What needs to be done: What lines of the material hold the string "agent"? Pull each of them out.

Records provided:
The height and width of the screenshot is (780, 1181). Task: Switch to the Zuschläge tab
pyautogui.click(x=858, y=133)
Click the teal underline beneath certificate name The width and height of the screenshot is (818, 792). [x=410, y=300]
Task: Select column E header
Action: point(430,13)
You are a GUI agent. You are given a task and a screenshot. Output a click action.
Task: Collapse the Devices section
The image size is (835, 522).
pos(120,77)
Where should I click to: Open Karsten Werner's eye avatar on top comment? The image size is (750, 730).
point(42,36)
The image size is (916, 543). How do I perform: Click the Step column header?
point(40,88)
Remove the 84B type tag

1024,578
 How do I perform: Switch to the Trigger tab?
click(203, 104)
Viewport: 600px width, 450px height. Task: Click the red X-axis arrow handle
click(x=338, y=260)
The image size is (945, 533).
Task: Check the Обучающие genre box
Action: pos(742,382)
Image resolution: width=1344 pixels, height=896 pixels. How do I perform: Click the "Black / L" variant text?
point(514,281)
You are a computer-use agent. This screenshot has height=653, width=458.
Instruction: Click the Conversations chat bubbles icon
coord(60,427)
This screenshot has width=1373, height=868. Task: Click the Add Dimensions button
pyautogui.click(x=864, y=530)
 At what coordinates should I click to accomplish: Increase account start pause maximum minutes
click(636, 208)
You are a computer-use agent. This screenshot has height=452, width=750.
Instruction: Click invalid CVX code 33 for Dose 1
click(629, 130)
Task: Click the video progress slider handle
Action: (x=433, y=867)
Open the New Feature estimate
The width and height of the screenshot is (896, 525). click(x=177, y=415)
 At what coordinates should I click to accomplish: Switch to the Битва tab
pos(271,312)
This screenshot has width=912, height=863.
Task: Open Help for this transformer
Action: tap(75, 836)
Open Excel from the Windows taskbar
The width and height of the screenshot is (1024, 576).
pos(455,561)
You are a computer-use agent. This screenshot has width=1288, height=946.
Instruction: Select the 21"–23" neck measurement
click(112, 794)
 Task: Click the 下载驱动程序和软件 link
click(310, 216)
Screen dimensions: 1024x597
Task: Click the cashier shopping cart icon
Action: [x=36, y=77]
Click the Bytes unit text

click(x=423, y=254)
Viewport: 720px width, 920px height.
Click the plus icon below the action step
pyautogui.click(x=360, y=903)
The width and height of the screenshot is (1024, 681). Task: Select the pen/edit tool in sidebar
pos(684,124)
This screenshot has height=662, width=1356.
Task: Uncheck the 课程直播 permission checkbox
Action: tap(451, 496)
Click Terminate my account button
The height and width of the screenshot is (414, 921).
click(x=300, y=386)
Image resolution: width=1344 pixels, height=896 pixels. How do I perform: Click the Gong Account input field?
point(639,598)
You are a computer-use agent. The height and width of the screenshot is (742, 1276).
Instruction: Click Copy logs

Response:
You are a GUI agent. You are given a task and a screenshot. Output a click action.
You are a computer-use agent. This screenshot has height=653, width=458.
You are a computer-use agent. This screenshot has height=452, width=750.
You are a computer-use agent. This screenshot has width=1288, height=946.
You are a computer-use agent. The height and width of the screenshot is (742, 1276).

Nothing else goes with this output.